15 Luglio 2002 Commenta

In una recente pronuncia il Garante per la protezione dei dati personali ha precisato che la presenza dell’ indirizzo e-mail di una persona su un sito Internet non autorizza le aziende, per il solo fatto di essere pubblico, ad utilizzarlo per inviare pubblicita’. Il caso e’ quello di un docente che si era visto recapitare una e-mail pubblicitaria al proprio indirizzo di posta elettronica, presente, per finalita’ istituzionali, sul sito dell’universita’ presso la quale insegna. Il Garante, sulla scorta di precedenti decisioni, ha ribadito che la pubblicita’ di alcuni indirizzi, resi conoscibili attraverso i siti Internet, va collegata agli scopi per i quali questi indirizzi vengono resi noti.

Di conseguenza, i dati posti a disposizione del pubblico per circoscritte finalita’, ad esempio di tipo istituzionale come nel caso di specie, non sono, liberamente utilizzabili per l’invio generalizzato di e-mail. Questo anche quando le e-mail non abbiano un contenuto commerciale o pubblicitario.
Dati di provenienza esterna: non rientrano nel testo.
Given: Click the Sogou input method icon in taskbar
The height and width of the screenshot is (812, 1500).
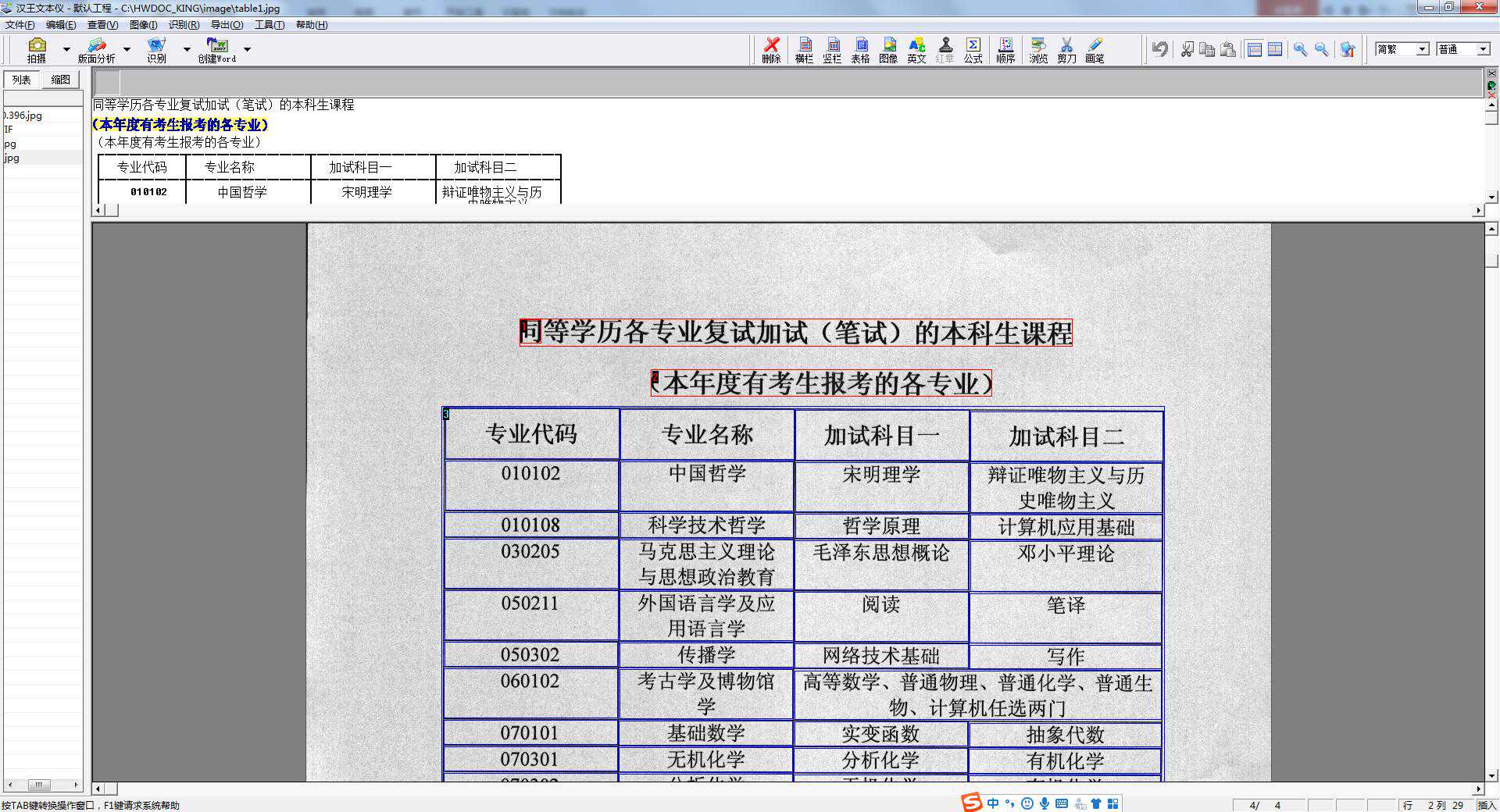Looking at the screenshot, I should [971, 803].
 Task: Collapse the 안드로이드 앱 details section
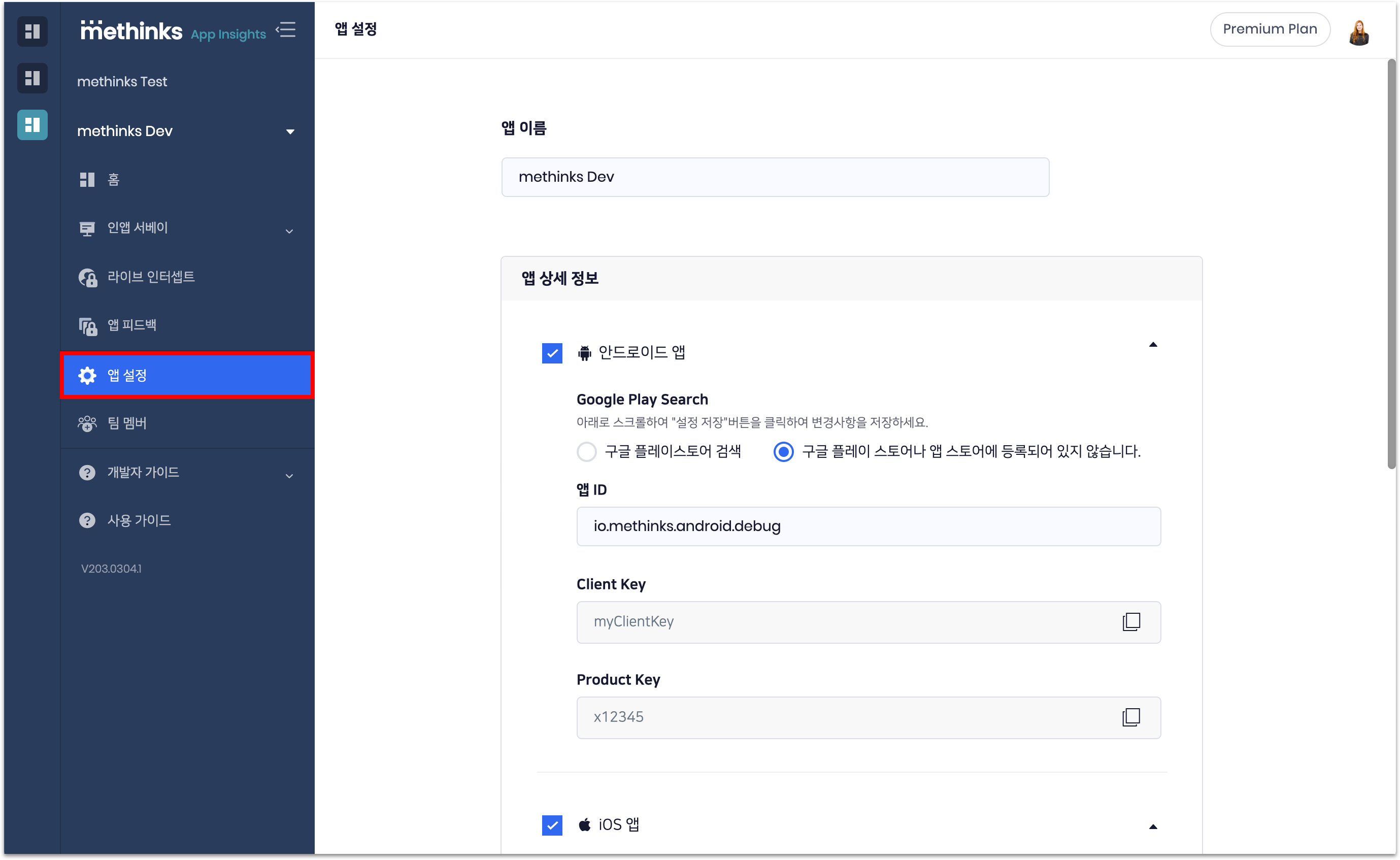pos(1153,344)
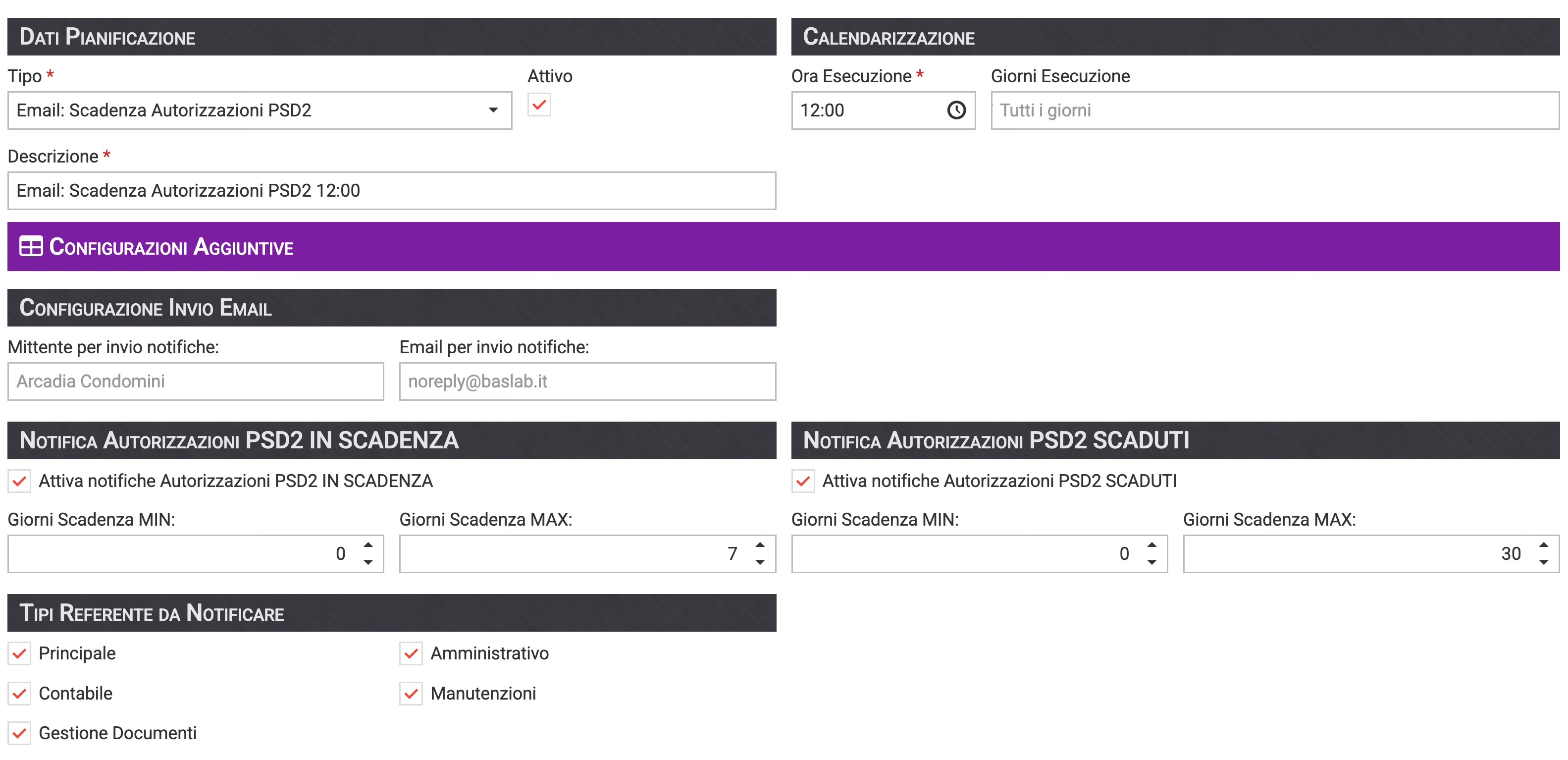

Napoli – Questa decisione del Garante e’ di poco successiva ad una precedente pronuncia della stessa Autorita’ con la quale e’ stato ordinato ad un fornitore di servizi su Internet di interrompere la trasmissione di messaggi pubblicitari non richiesti tramite posta elettronica nei confronti di un consumatore. Accogliendo in parte il ricorso del consumatore, l’Autorita’ Garante ha ribadito che e’ illegittimo utilizzare a scopi commerciali un indirizzo e-mail, che non compare in elenchi pubblici, senza il consenso del destinatario. L’Autorita’ ha anche imposto alla societa’ di rifondere al consumatore le spese sostenute per il procedimento.

In base alla normativa vigente in materia di privacy ed a quella sulla protezione dei consumatori nei contratti a distanza l’invio di materiale pubblicitario rientra nei casi in cui e’ vietato l’impiego della posta elettronica da parte di un fornitore senza il consenso preventivo del consumatore (legge n.675/96 e decreto legislativo n.185/99).

Anche nel caso in esame, ci si trova di fronte ad un illegittimo trattamento di dati personali, in quanto come sottolineato in precedenza per poter procedere all’invio dell’e-mail all’indirizzo di posta elettronica del docente, la societa’ avrebbe dovuto, dunque, ottenere prima il suo consenso. Non avendo ne’ richiesto ne’ ottenuto tale consenso e’ indubbia la violazione delle norme sulla privacy.
La societa’, quindi, non poteva limitarsi ad inserire il nominativo del ricorrente in una lista di soggetti non interessati all’invio di messaggi pubblicitari, ma aveva l’obbligo di cancellare i dati del ricorrente ed astenersi in futuro dall’utilizzare gli stessi per scopi commerciali.

Nonostante, pero’, queste decise prese di posizione del Garante nei confronti dello spamming o comunque dell’invio indesiderato di e-mail, la prassi quotidiana registra continui episodi simili che si pongono ai limiti della legittimita’, se non proprio illegittimi e cio’ lascia intuire che evidentemente questa forma di tutela non funziona almeno a livello preventivo.

Basti pensare ai messaggi pubblicitari che normalmente vengono inviati e che contengono, in calce, le seguenti parole “Gentile azienda, il Suo indirizzo e-mail e’ stato reperito su Internet tra i siti aziendali ed utilizzato direttamente senza essere stato registrato in nessuna mailing-list. Pertanto non sara’ piu’ disturbato a meno che non trovi interessante il servizio da noi proposto e ci ricontatti Lei stesso”.  Oppure altri messaggi di tenore simile, che in genere accompagnano le famose catene di Sant’Antonio “Questa e-mail non e’ spam Legge 675/96: tutela delle persone e di altri soggetti rispetto al trattamento dei dati personali. Se questa e-mail non e’ di tuo gradimento cancellala; comunque merita di essere almeno letta!”.

Queste e-mail sono continue e per molti estremamente fastidiose. Nonostante i disclaimer, peraltro molto banali (a prescindere dall’esistenza del data-base, l’atto illegittimo si consuma gia’ al momento dell’invio del messaggio), esse sono ampiamente illegittime alla luce delle ultime pronunce del Garante.
Evidentemente l’Autorita’ ha ancora molto da lavorare e non credo che i famosi codici di autoregolamentazione possano risolvere il problema.

Addirittura e questa e’ bella, esistono societa’ che svolgono su Internet servizi di indirizzi e-mail a pagamento, nel senso che forniscono indirizzi e-mail per le piu’ svariate categorie e settori merceologici. Resta da vedere se queste banche-dati siano gestite correttamente e se esista il consenso delle aziende coinvolte.